- PROBLEMS TO SOLVE -
**A)** Quote everything in the writing-life post from "The Writing Life" down to "during this time.".
**B)** Extend the post about the writing life, picking up after its final sentence.

- SELECTED EXTRACT -
Today’s post is written by Tamara D. Fickas.

The Writing Life can be a hard life sometimes. Well, maybe a lot of times; especially these days when agents and publishers are inundated with submissions. The competition is fierce and even good writers and great writers experience the dreaded rejection letter. It can be disheartening even though we all know it’s part of the job.

The past two weeks I have been gimping around with a muscle in my shoulder that is in massive spasm.  This has resulted in incredible pain and three agonizing days off work at my day job. Even writing has been a distant dream during this time.

Last week while I was off work I spent most of the time on my couch drifting in and out of a pain medication induced sleep while different shows rambled on the TV. My shows of choice lately have been crime dramas like NCIS and Law and Order, but one day I couldn’t find any of my go-to shows so I settled on The Waltons.

- RECORDS SUPPLIED -
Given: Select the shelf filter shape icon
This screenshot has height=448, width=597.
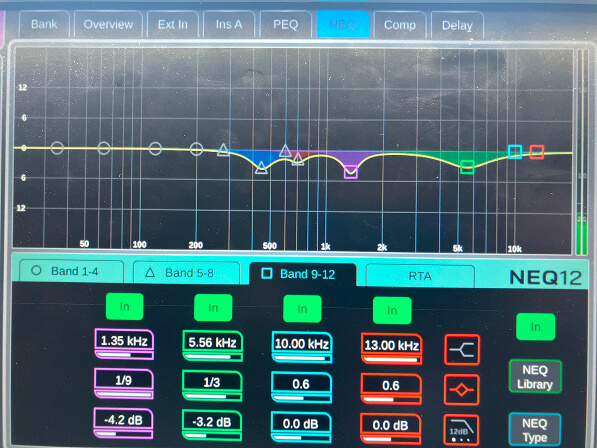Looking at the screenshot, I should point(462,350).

* * *

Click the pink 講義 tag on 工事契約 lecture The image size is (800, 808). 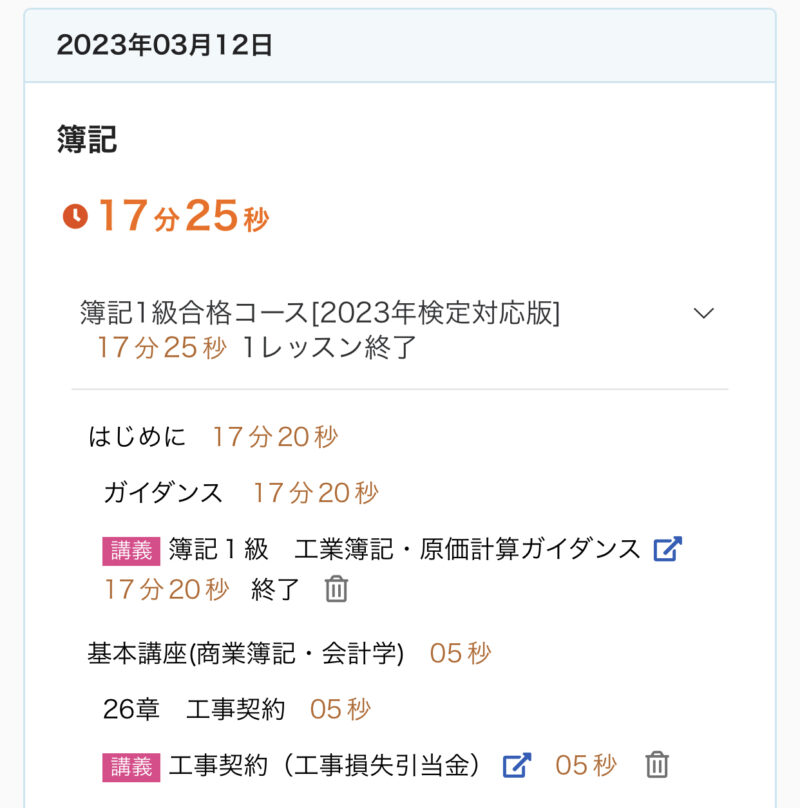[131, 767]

- TASK-BY-TASK OUTPUTS -
**A)**
The Writing Life can be a hard life sometimes. Well, maybe a lot of times; especially these days when agents and publishers are inundated with submissions. The competition is fierce and even good writers and great writers experience the dreaded rejection letter. It can be disheartening even though we all know it’s part of the job.

The past two weeks I have been gimping around with a muscle in my shoulder that is in massive spasm.  This has resulted in incredible pain and three agonizing days off work at my day job. Even writing has been a distant dream during this time.

**B)**
Some of you may know The Waltons, but for others, it may be before your time. For those of you who don’t know the show it is set in the Great Depression and follows the life of a large family in Virginia. John-Boy Walton, played by Richard Thomas (and one of my pre-teen crushes), is a young man who aspires to be a writer. The episodes usually start and end with him narrating as he writes about the happenings in the family.

One episode I saw last week made an impression even though I can’t remember all the details. It starts out with John-Boy sending off an article to a magazine and waiting. Meanwhile, life happens and he gets focused on something else and forgets about waiting for the answer to his submission.

At the end of the show the letter finally comes and it is a rejection. Surrounded by his family he stuffs it in his back pocket and says something like, “Oh well, maybe it wasn’t good enough anyway.”  But his mother (or father. Again, I can’t remember thanks to the painkiller I was on last week) pulls the letter out and reads it.

They respond to John-Boy, “It says that the article was good, but doesn’t meet their current needs. That means it doesn’t meet their needs right now, but maybe next month their needs will change and it will be right.”

The show ends with John-Boy at his desk writing in his journal. His voice again narrates as he writes. He marvels at the way his family handled the rejection slip and wrote, “My family treated my first rejection slip as a victory.”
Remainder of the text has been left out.